Se a Americanas foi uma pancada em todo o setor, com instituições financeiras fechando a porta para as varejistas, não dá para dizer que isso voltou à normalidade.
A recuperação judicial do Dia, que tem como credor o banco Daycoval, um importante financiador das redes brasileiras, é outro balde de água fria. Nas palavras de um CEO, há um ano no cargo, e que tenta resgatar uma grande varejista do fundo do poço, a tolerância dos credores aos tropeços das empresas do setor anda muito baixa.
“Você pede dinheiro, os bancos dizem que só dão aval para a linha se a gente conseguir provar que vai ser rentável. Se o plano de reestruturação o convencer. E isso é algo que depende de tempo, e tempo é uma coisa que a empresa não tem”, diz o CEO.
“Enquanto ele não se convence de que há um caminho razoável, não tem conversa.”
O recuo dos juros é gradual e, apesar de contabilmente aliviar a despesa financeira registrada em balanço, ainda há pagamentos em aberto de dívidas antigas, quando o juro estava em dois dígitos .
“Tudo vira um efeito dominó, um looping sem fim, e o único jeito é recorrer à Justiça. Por isso, até hoje abrimos os jornais e lemos uma ‘RJ’ [sigla de recuperação judicial] toda a semana”, diz um consultor de empresas em recuperação.
Segundo dados da Serasa, em 2023, foram quase 400 pedidos de recuperação judicial no comércio, alta de 88% sobre 2022.
Crises em “looping” e má gestão
Para completar esse quadro, o consumo no país viveu duas crise gigantescas em cinco anos. É algo inédito na história recente.
Como não se bastasse um baque do tamanho da covid-19, o varejo foi o setor que mais penou na recessão do governo de Dilma Rousseff, entre 2015 e 2016. O ano de 2017 teve o terceiro pior desempenho do PIB em 127 anos.
Quando as empresas começaram a respirar aliviadas, em 2019, veio a pancada no ano seguinte.
Não dá para tirar do radar também os erros de má gestão e decisões estratégicas equivocadas, que demoraram a ser identificadas. Ou mesmo, que falte ação mais enérgica — seja do CEO local ou dos donos estrangeiros, que nem sempre dão autonomia à equipe no Brasil.
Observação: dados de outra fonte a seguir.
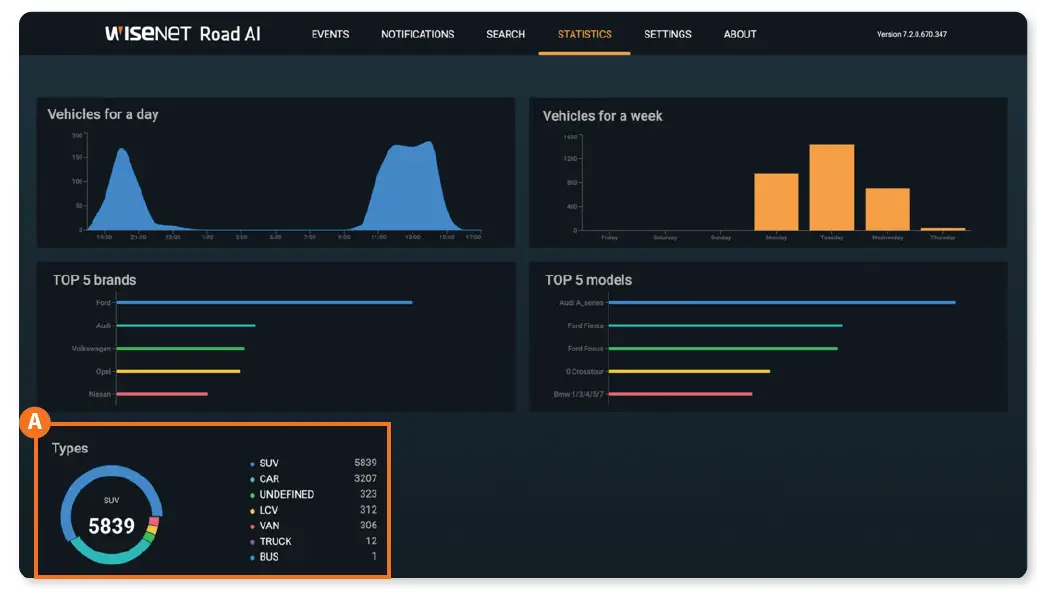Click the Tuesday bar in weekly chart

point(831,187)
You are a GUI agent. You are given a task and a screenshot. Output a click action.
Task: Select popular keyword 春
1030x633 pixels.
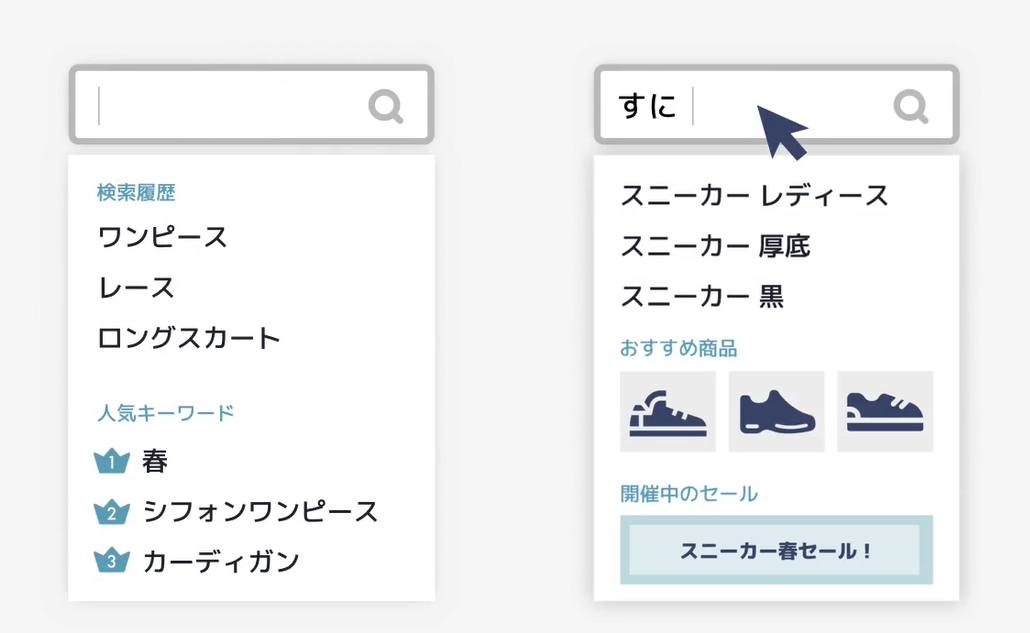tap(155, 461)

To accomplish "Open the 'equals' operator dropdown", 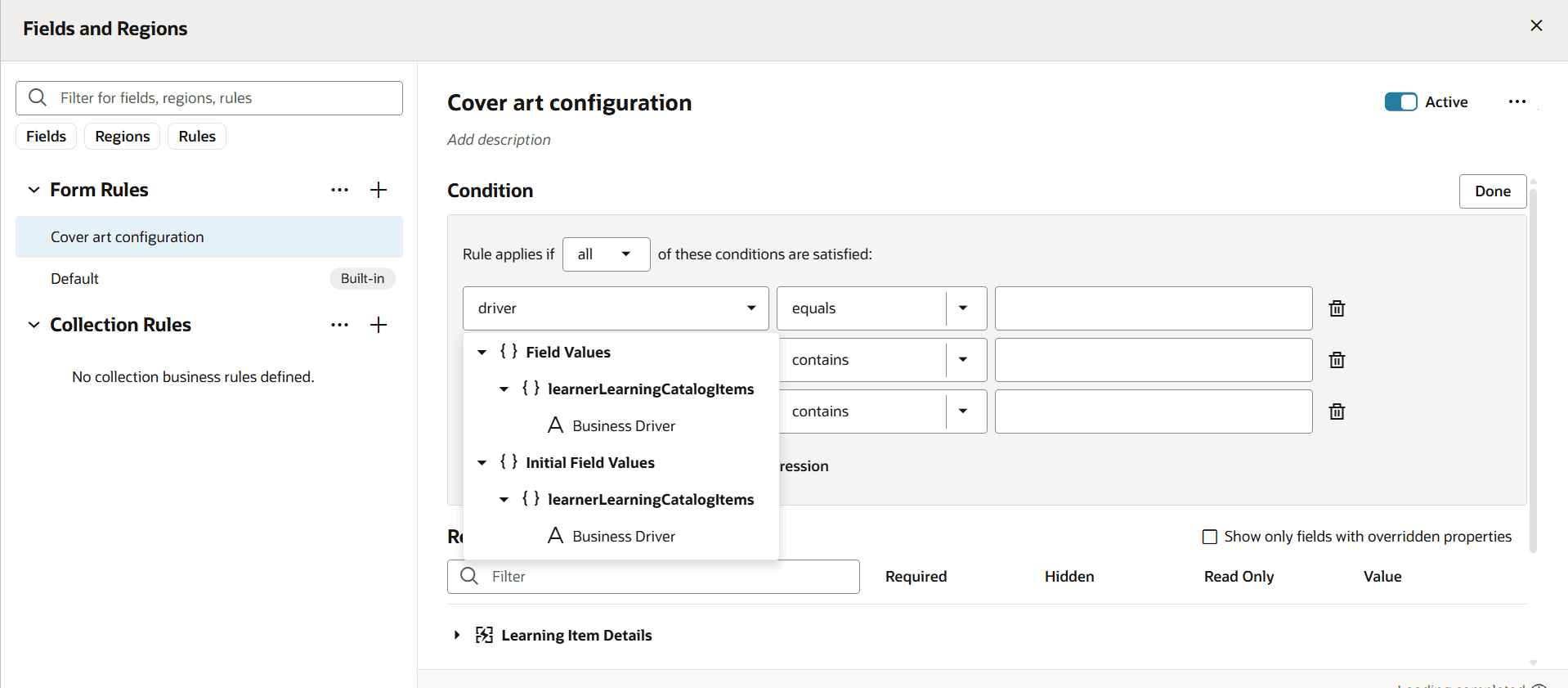I will (963, 308).
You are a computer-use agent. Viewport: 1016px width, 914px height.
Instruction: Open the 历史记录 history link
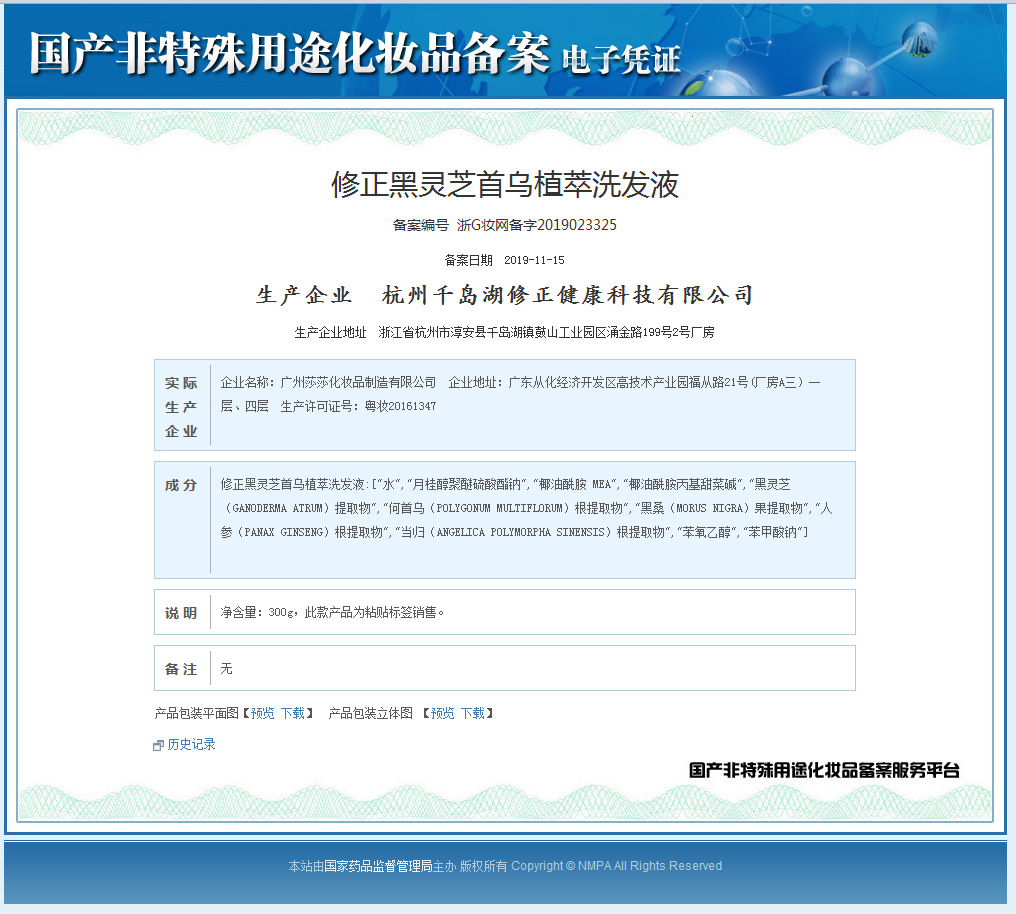coord(191,744)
E aí, essa conta é deles, principalmente.
Em conversas privadas, dez entre cada dez presidentes de redes do primeiro escalão, com quem o Valor tem conversado na cobertura do tema, admitem que erros de gestão têm peso relevante em muitas recuperações judiciais.
Lojas abandonadas muito tempo, sujas, escuras são um convite ao não retorno. Quando isso se mantém no momento em que a venda cai, o cenário só se complica mais.
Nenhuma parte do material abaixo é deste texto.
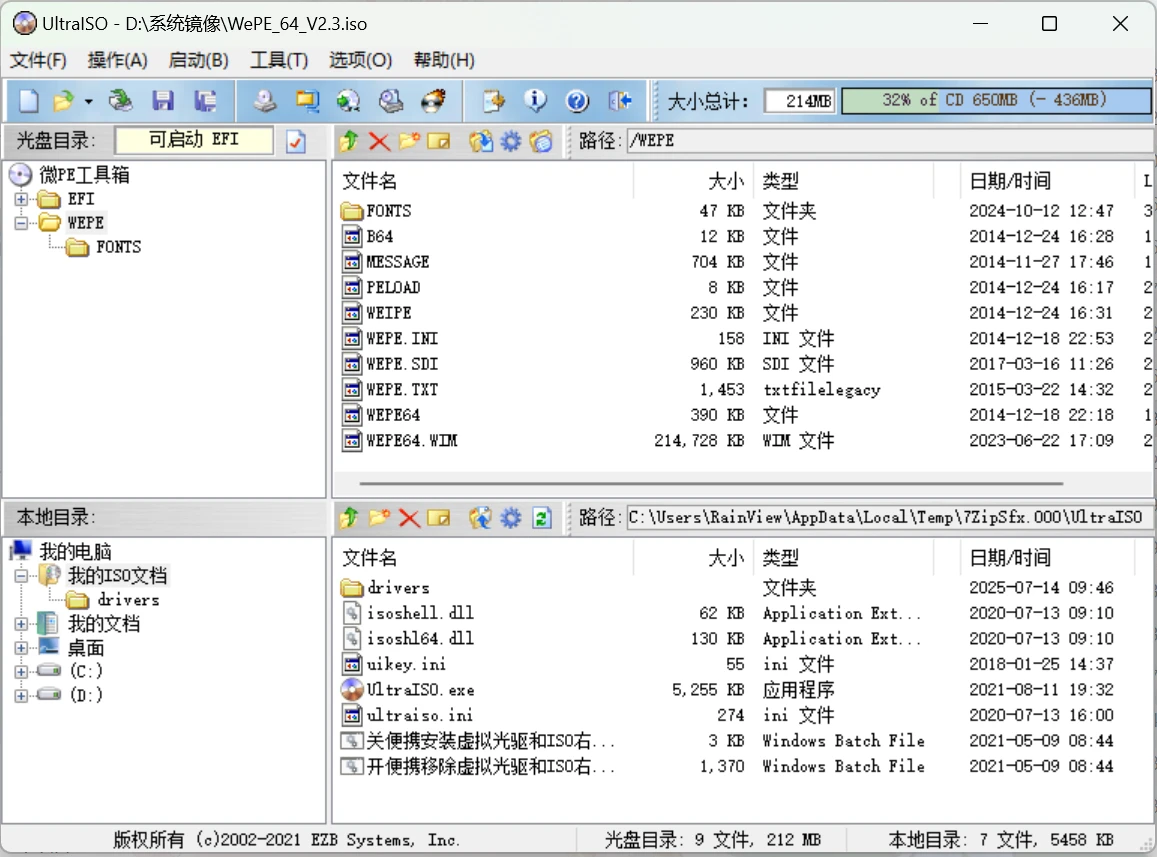Image resolution: width=1157 pixels, height=857 pixels.
Task: Click the gear icon in local pane toolbar
Action: tap(511, 518)
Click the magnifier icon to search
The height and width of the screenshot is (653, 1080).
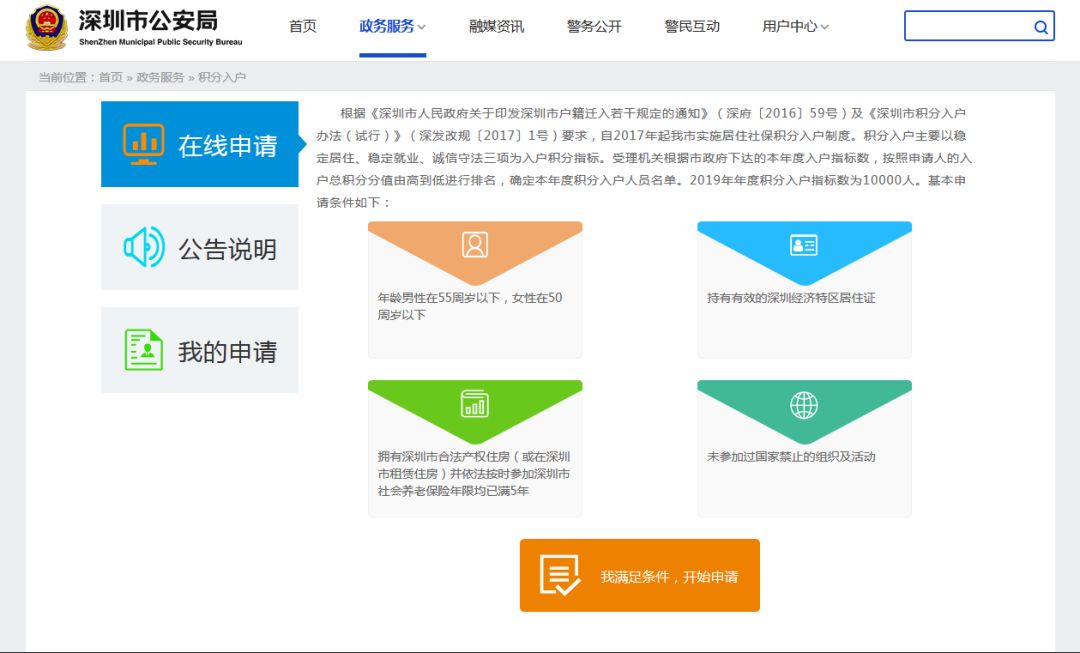point(1039,26)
Empresas com postura de “low cost” da porta para fora, mas com vida de empresa rica, do portão para dentro, põe sua perenidade em risco.
Para alguns, dá para entrar nesse cálculo decisões estratégicas erradas para buscar um crescimento irracional, levando a um nível de concorrência predatória absurda, que mina a resistência das empresas, lembra um consultor.
Jogando todos os aspectos na mesma cesta, anda difícil prever total normalidade, apesar do esforço de muitas redes bem administradas, e de seus executivos, de caminhar nessa direção.